In 7 years of having our French house, we have had various friends and relatives descend. Only one lot proved absolutely terrible and we no longer speak to them! It has to be said that my husband was still in the UK when these particular scoungers turned up, I think they would have had shorter shift from him had he been there!

* They needed picking up from the airport.

* They did not offer to pay the airport parking ticket nor the motorway charge.

* They ate and drank like food and booze was going out of fashion!

* No offer of paying the supermarket bill - in fact the husband added to my trolley extra food he wanted personally. The next time I shopped I insisted on going alone! He tried to do this again on the last day of his stay with his take home booze, cheese etc. I was wise by this time and told him to get his own trolley!

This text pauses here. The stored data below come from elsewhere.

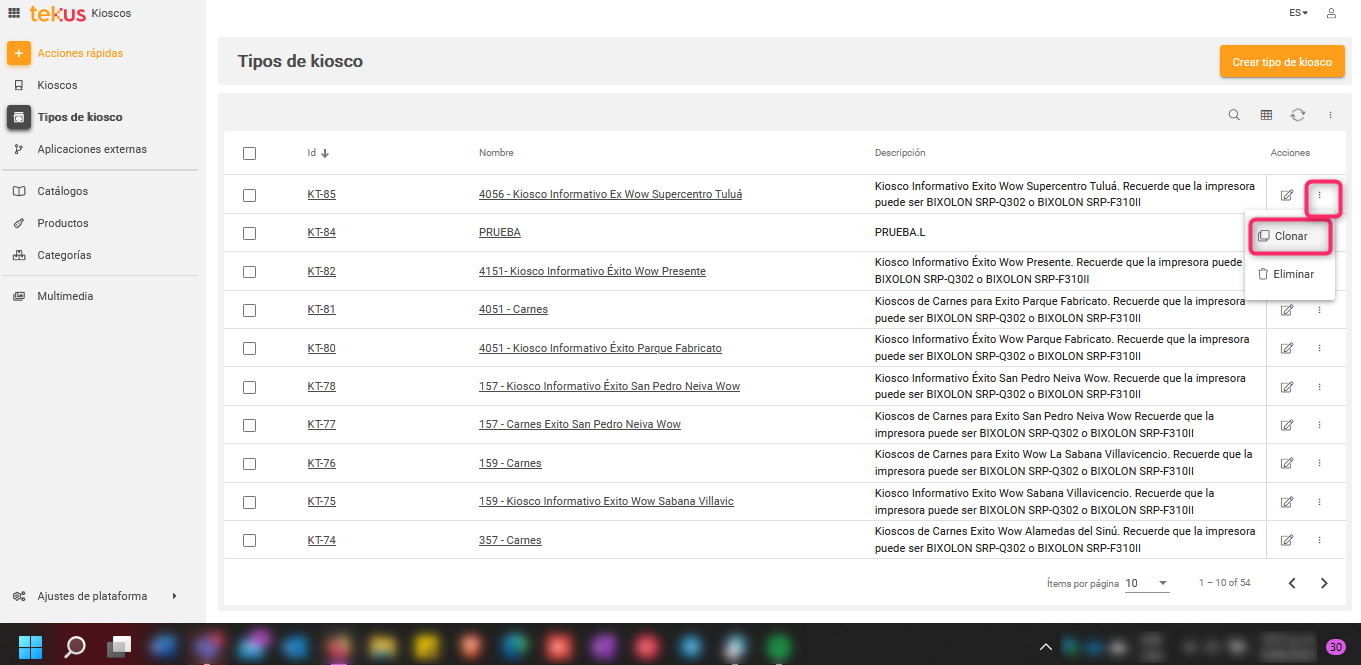Click edit pencil icon for KT-80
The width and height of the screenshot is (1361, 665).
(1287, 348)
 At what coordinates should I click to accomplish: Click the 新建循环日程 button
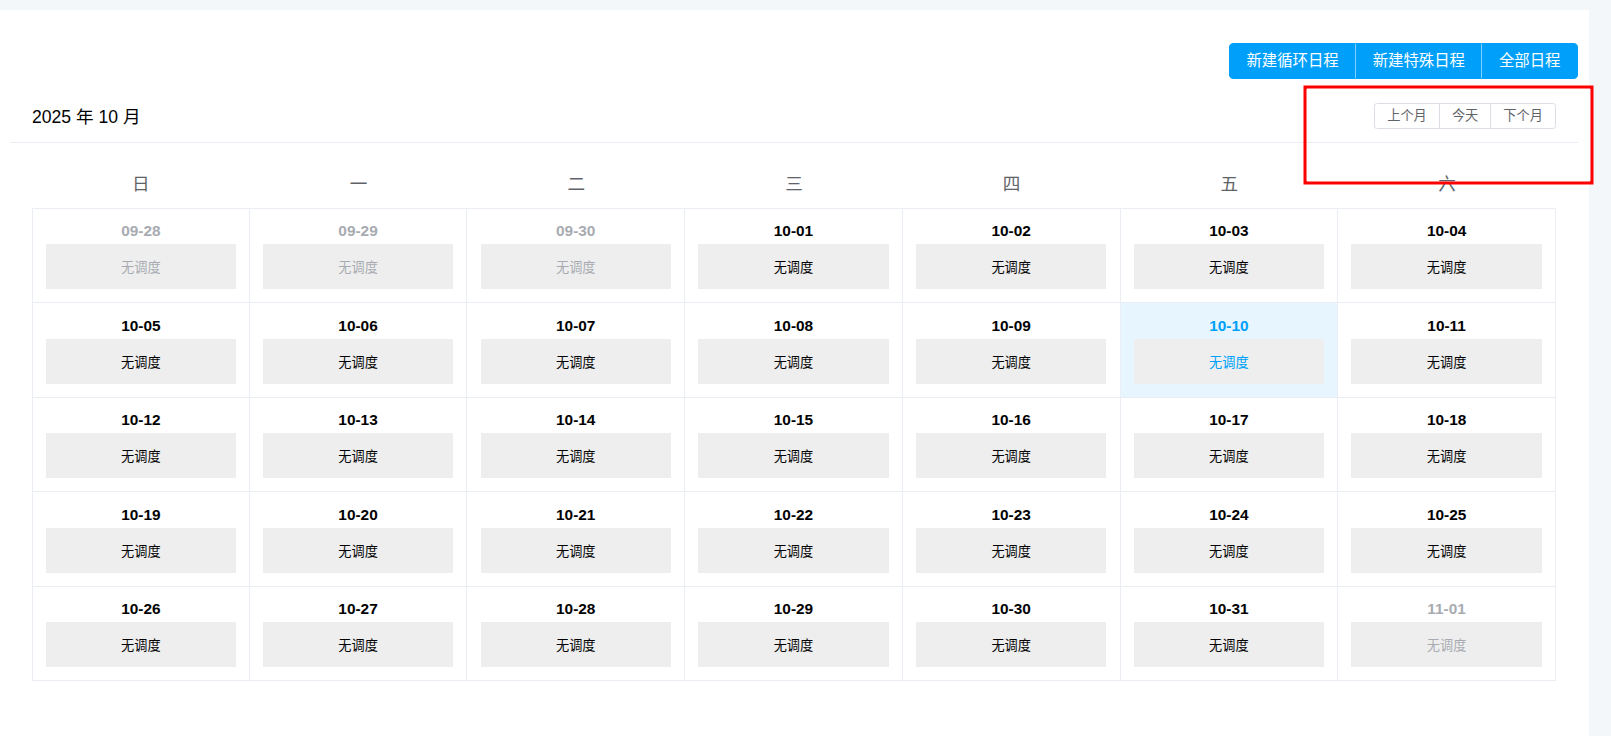(1292, 61)

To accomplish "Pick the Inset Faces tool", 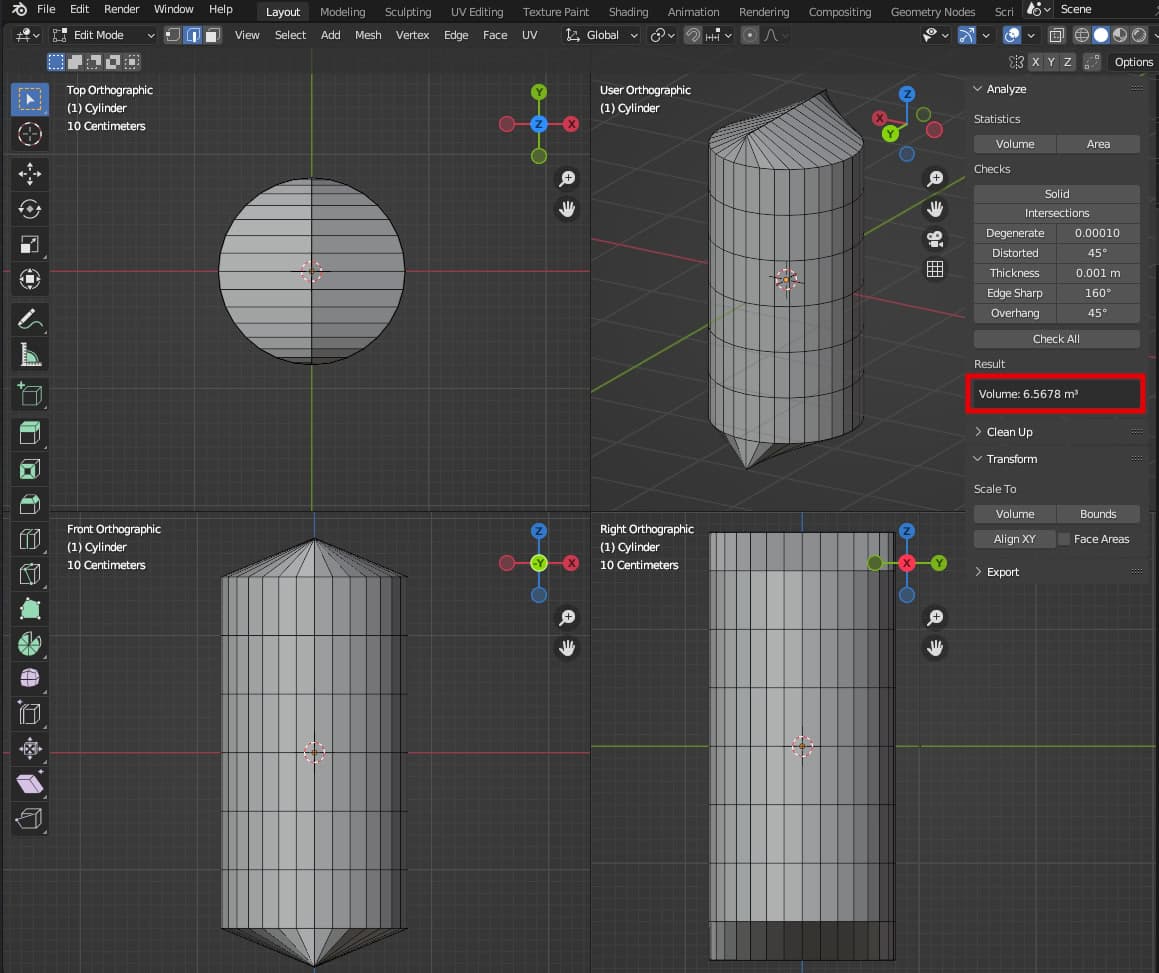I will [30, 468].
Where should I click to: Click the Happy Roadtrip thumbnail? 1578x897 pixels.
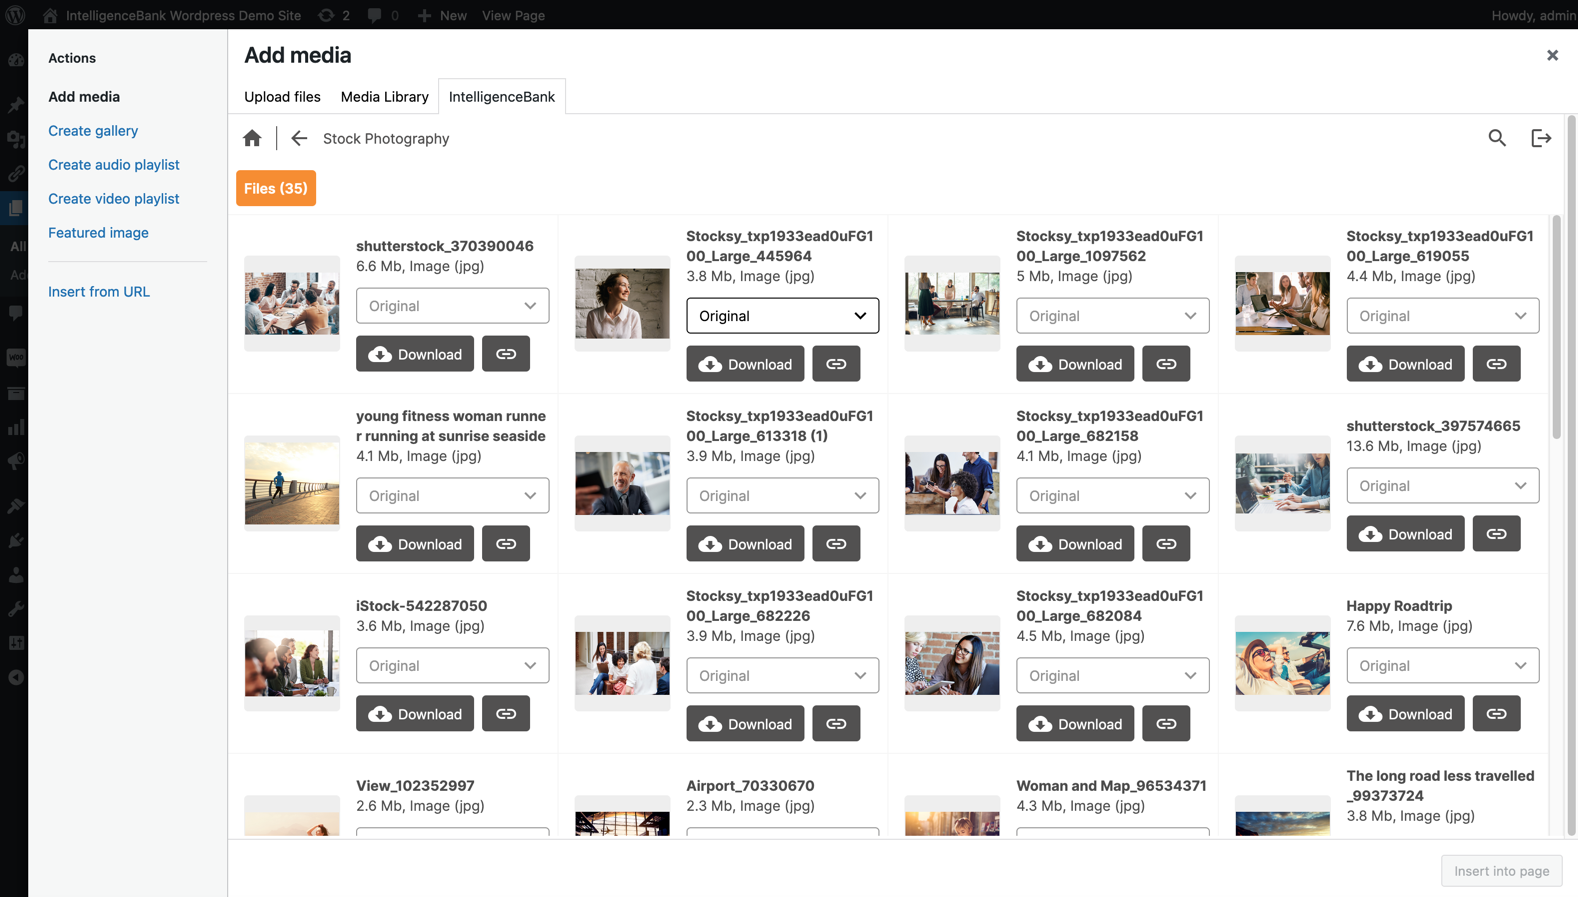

* No help in house with washing up or tidying up! In fact they were put out when I had to clean up as it delayed their trips out!

* Landed me with all the coffees and icecreams etc on the tourist trips I took them on! And no, there was no offers of paying for diesel!

* Suggested we went out for a big meal at the posh nosh joint - and yes - you have guessed it -walked out when it was time to pay the bill - they needed some air!

* Repeat trip back to the airport! Wallets firmly in pockets!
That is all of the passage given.